Saturday, March 21, 2009

How a Stimulus Works

Or Honor, Honesty and Confidence:




Keynes (founder of Keynesianism, the economic philosophy of mainstream liberalism) believed that recessions could be evened out by the debt spending of government. He believed that certain "multiplier" effects could be achieved by the way such money was spent. But the basis of the whole argument was confidence.

You see, in a deflationary recession (according to Keynes), demand sags because of a shock to the system or bankruptcies and the resulting loss of business confidence. By allowing government to be the buyer of last resort, you remove such concern and allow them to avoid taking a loss or as large of a loss for a time, preventing their need for new investment (and thus inabillity) later.

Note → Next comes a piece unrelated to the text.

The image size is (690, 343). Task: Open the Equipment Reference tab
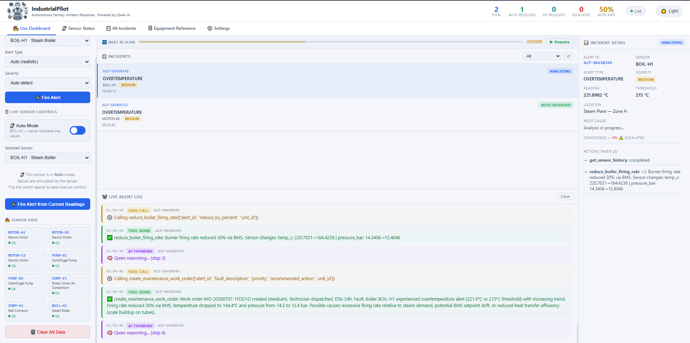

They know this will pass, and by way of the multiplier it does, and they will make a profit then.

But what happens when those same businesses see that at this banquet, they are the skeleton on the dinner table?

When they see it is a trap, when they see that they will be paying and subjugated to their "customer," in the here and now, later? What happens when, in the excuse of "a deeper problem," we push a healthcare system that was contrived hastilly, funding for Student Aid that is permaneant and is thus in no way stimulus, bizarre rhetoric about "greed" when business is but a tool, and force the contraction of an industry (healthcare) in the name of "cost" when we are suffering deflation (damage from the reduction of cost, according to Keynes.) What happens when we subject our entire economy to a byzantine carbon cap, instead of a simple carbon tax? What happens when government pulls strange shenanigans with stimulus money and contracts and creates a "scandal"?

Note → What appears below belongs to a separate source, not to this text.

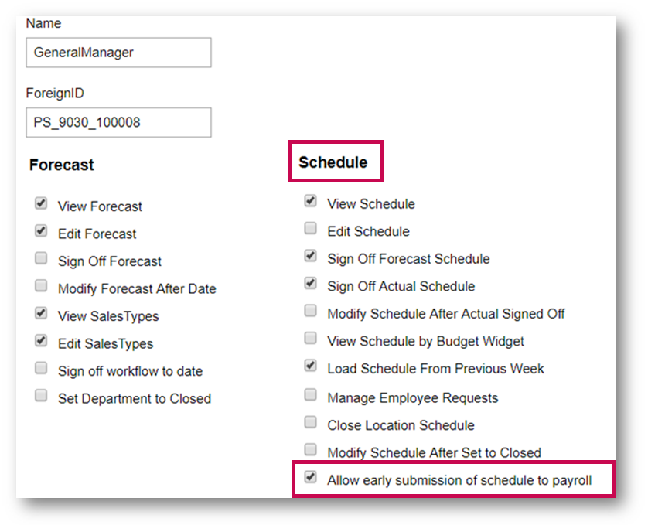Uncheck Sign Off Actual Schedule
The image size is (648, 525).
(x=310, y=285)
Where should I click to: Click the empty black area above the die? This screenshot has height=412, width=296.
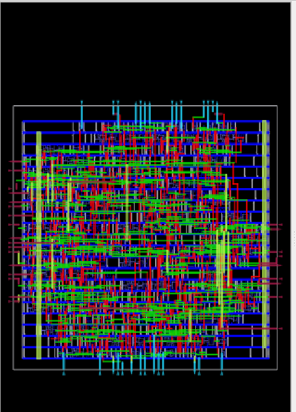click(x=146, y=53)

And then in "response," they attempt elimination of the right of ex post facto. I don't care how cleverly their little bill is phrased or what kind of strange loopholes they are using to break a legally-binding contract, I have a right not to be prosecuted for something that wasn't illegal at the time I did it. AIG, scoundrels as they are, has that right to. As far as I can tell, we left it in the contract, and if contracts and legal process are not observed, well, why should it end with "scoundrels?"

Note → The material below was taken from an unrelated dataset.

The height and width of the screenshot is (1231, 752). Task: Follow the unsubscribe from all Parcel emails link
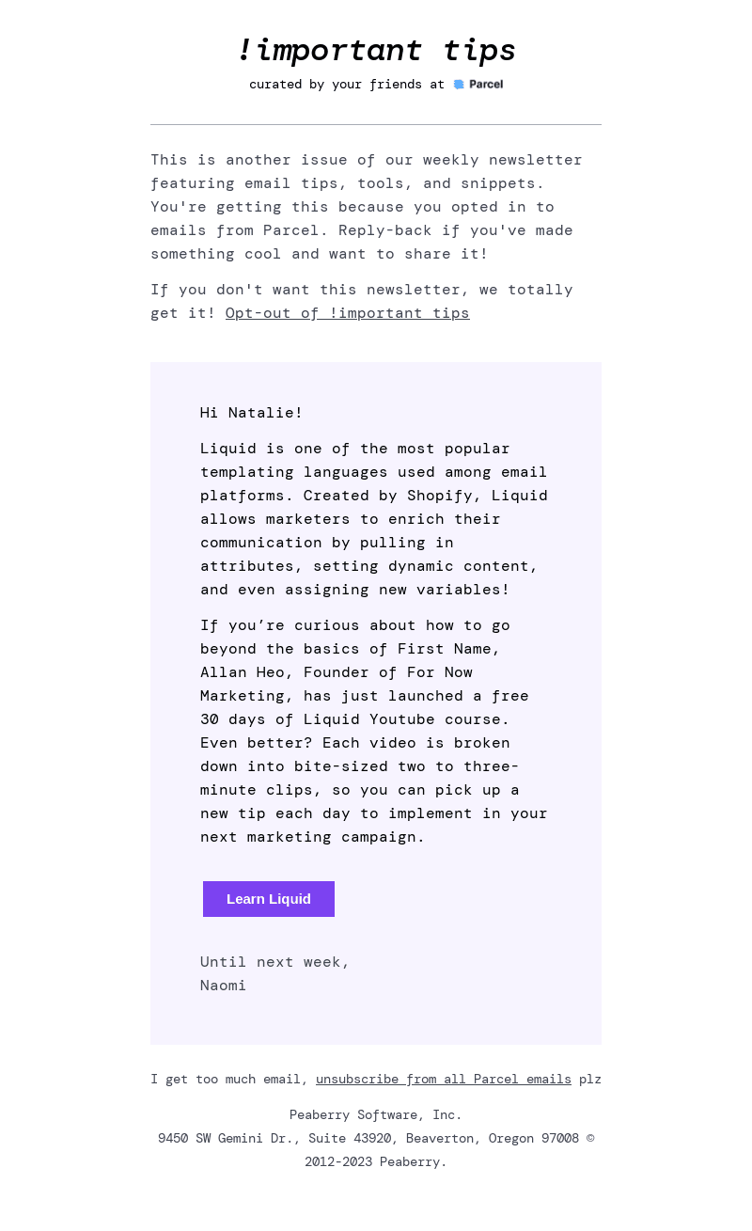[x=444, y=1079]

See, you can debate the ideology all day, but it's the people I'm worried about. And anyways, AIG may be awful, but in their defence, they never agreed to be public servants.

1 comment:

bereezy said...

I like the post a lot. You make a very good point that all this media fuss about the bonuses is really pointless. How is it fair to criminalize someone for upholding their own contract? I really hope that the american people see through this sham and realize that even if you can call accepting these bonuses greedy, there is no basis for punishment by law.